How often do asteroids fly by and can we land on them with mining equipment to mine them? I think the odds are a bit low, may be something like slim to none?

RedDeerGuy1's avatar

@Dig_Dug Some business are interested in mining metals from asteroids in the asteroid belt. Sorry that I don’t have a link. It was in the news a year ago.

Also we are thinking of mining Helium 3 from the moon in the next 10 years or so.

Dig_Dug's avatar

@RedDeerGuy1 The moon may be doable. Asteroid belt, ah, I forgot about that. lol Are there precious minerals on/in them?

RedDeerGuy1's avatar

@Dig_Dug The news said that the asteroids have enough precious metals to devalue them to near zero. By eliminating scarcity for metals. Could screw up commodities, and currency markets.

NoMore's avatar

Fly me to the moon yeah just shoot me to stars, iet me me see what gold there is on Jupiter and Mars…

Entropy's avatar

Zilch. By the time we could do this and have it be economical, we would have had to have expanded to a point where the demand for minerals would be so high that this wouldn’t ‘crash’ their prices, just bring them down from the stratosphere. It’s not the supply of them in the solar system, it’s doing the work and extracting enough to justify the cost.

This is not a thing that will be economical for a long time.

Mining the moon is a bit more realistic because you’re talking about one destination where you have a massive front loaded cost, but then can stay there basically forever and repeat at much lower sustainment costs.
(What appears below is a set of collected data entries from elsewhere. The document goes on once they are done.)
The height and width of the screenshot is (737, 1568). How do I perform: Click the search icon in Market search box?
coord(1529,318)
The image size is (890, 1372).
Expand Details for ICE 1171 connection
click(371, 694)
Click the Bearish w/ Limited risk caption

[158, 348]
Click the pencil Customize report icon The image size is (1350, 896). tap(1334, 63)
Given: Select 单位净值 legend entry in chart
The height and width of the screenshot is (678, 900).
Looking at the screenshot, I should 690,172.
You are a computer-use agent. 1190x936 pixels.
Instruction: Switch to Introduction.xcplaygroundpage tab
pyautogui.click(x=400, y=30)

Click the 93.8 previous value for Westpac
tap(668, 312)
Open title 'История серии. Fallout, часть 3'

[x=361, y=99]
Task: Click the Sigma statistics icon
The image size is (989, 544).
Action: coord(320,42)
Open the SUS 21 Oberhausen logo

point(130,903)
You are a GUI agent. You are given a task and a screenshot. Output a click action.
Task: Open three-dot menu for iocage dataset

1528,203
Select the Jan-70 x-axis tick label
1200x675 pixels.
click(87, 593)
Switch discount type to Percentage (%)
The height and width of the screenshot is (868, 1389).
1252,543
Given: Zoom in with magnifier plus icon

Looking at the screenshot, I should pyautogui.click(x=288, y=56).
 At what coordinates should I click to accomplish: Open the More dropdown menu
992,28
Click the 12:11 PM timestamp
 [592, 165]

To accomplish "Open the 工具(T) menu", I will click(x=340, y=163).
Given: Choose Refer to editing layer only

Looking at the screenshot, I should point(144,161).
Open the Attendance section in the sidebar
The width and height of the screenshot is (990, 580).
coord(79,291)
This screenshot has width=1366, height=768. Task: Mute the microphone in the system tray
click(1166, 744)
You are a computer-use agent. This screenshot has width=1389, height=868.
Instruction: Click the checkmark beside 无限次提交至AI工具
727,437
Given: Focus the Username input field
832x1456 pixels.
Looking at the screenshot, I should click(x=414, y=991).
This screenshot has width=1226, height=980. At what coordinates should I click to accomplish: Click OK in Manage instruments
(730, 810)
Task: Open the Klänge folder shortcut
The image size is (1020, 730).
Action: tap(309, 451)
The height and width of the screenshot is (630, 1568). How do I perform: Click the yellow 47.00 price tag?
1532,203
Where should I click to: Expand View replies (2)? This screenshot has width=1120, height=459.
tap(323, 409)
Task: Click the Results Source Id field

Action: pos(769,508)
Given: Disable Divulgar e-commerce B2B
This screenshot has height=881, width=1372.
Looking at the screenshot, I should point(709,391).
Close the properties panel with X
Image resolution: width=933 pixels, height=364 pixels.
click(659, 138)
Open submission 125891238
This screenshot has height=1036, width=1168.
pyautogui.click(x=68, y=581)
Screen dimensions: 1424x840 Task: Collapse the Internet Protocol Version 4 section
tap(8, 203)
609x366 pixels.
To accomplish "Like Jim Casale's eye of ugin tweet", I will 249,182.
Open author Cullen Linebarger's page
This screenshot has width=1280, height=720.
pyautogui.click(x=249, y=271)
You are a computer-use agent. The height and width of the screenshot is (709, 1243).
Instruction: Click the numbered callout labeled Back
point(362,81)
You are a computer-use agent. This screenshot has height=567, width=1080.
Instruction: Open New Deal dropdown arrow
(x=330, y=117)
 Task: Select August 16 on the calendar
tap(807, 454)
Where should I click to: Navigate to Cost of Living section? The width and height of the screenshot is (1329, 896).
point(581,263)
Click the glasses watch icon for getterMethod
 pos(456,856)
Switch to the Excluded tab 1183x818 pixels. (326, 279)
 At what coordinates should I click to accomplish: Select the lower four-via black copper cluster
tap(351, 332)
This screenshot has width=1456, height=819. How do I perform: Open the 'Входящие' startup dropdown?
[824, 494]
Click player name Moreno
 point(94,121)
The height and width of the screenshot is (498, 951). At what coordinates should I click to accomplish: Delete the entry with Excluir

But even that, until you get fusion going (which is why it might become worthwhile) the demand wouldn’t justify the cost. And I personally think commercially viable fusion is MINIMUM a half century away. I’m a hugely pro-fusion guy, but I’m routinely annoyed by PR people overstating how close we are.

So don’t hold your breath even on mining the moon, IMHO.

Blackwater_Park's avatar

Timeline? Long after we are all in the ground.

kritiper's avatar

Not likely. Too expensive to find valuable ore, mine it, and return it to Earth. You’d have better luck at less expense by prospecting and mining on the moon.

Blackwater_Park's avatar

@kritiper Right now, it’s eventually going to be dirt cheap to mine asteroids robotically.

flutherother's avatar

Even if there was a nearbye asteroid littered with lumps of gold I don’t think it would be economically feasible to ship it back to earth.

KRD's avatar

It would be vary hard to because it requires a lot of resources to do something like that

ragingloli's avatar

The cost of mining would itself be quite high, not only because of all the equipment and people that would have to be heaved into space and to the asteroid belt, but also because of the months long travel times involved, and considerably longer than that if you want to mine the Oort cloud.
It could only become financially viable, if any easy to get to gold reserves are depleted, and you have to choose between drilling into the mantle, or going to space. And at that point, gold would be vastly more expensive than today.

kritiper's avatar

@Blackwater_Park Now or later, it will be expensive to return the ore to Earth.

Blackwater_Park's avatar

@kritiper I’m telling you, it’s eventually going to be cheap.

RocketGuy's avatar

As @kritiper says, it will cost an arm and a leg to get them down to Earth. More likely, asteroid mining will be used to reduce cost of in-space manufacturing for things staying in space.

kritiper's avatar

@Blackwater_Park Hey it’s not like every single solitary asteroid is solid gold, platinum, or silver. Good luck with your investments in that area!